Now more than halfway through the Linux Foundation’s Collaboration Summit in San Francisco, attendees have started to weigh in on the best sessions and experiences so far. Some cited Monday’s keynote presentations from heavy hitters such as Samsung and Jaguar Land Rover. Others focused on the technical discussions in Tuesday’s sessions, which covered a range of topics from Automotive Grade Linux to kernel scheduler load balancing. And for some, simply meeting the developers on the other side of an email list provided the best experience at the conference. Here, five Linux community members tell us their conference highlights so far. (See their abbreviated answers in video on Tout.)
“It’s been great learning about the open source projects, in particular Jaguar and Samsung and the collaboration they’re looking for and that we can offer.
“Whether you work for a different company or not, it seems like you can really participate. I’m looking forward to some of the other technical presentations where I can learn about Linux and how it’s changing.” – Carol Sanders, Vyatta.

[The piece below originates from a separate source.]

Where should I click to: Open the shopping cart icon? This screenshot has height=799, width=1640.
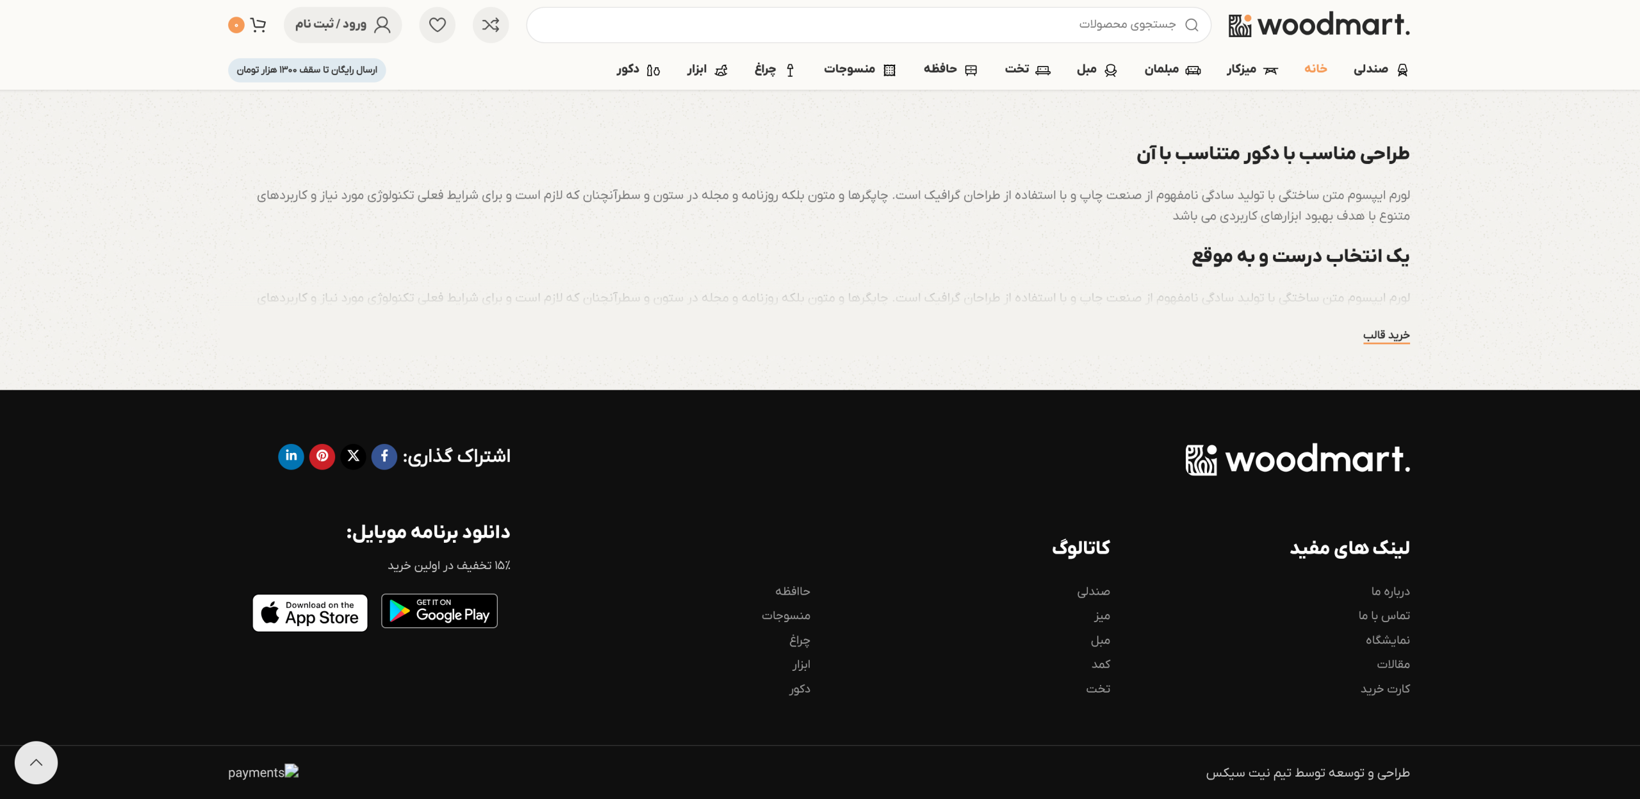point(258,25)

“The subjects are great, but what’s even greater is getting to meet people and have discussions with people on the other side of engineering from different companies. I got to meet people I’ve been working with for several years but I’ve never met with them.
“Even some of the presentations we had that weren’t direclty related to what our company does triggered a lot of good ideas that I can bring back to the company and gave me some ideas for changes.
For cloud computing we talked about what’s missing and what can be done and especially from a storage perspective. We know we’re doing a lot on our end that’s really good but there are parts of the Linux kernel that need to be added as well.” – Abdel Sadek, NetApp.
“I was particularly interested in the Linux weather forecast by Jon Corbet yesterday. It presented some challenges that we’re going to face this coming year. Some of which I wasn’t aware, particularly in the new architectures with big.LITTLE and how that will imply changes in course scheduling code. Me working in performance issues, I find that attractive and challenging.
“I’ve been impressed with the keynotes and event organization as well. I hope tomorrow will be just as good.” – Davidlohr Bueso, Hewlett-Packard.
“Today I attended ACPI 5.0 improvements, which is really interesting. I’ve been kind of watching the Linux mailing lists on Linux LKML. It gave me insight into balance bewtween ARM and ACPI and how we can use the same infrastructure to transparently implement.
“Also, being able to add GPIO interrupts and such, and see where I can contribute, possibly. The second one I heard about was power scheduling which was very insightful. There are a lot of questions to be answered in terms of getting it to primetime.
“And the big thing I’m getting out of this conference is being able to put faces to email addresses.” – Shuah Khan, Samsung.
“Yesterday the best speaker was Jon Corbet. I really liked his presentation because it went over the challenges we had with Linux and the latest developments. It’s interesting to see what’s really going on in the community.
I’m talking today about cloud and the hypervisor solutions. (So) that was really interesting to hear about what’s happening with the scheduler and with the core, in general.” – Iisko Lappalainen, MontaVista Software.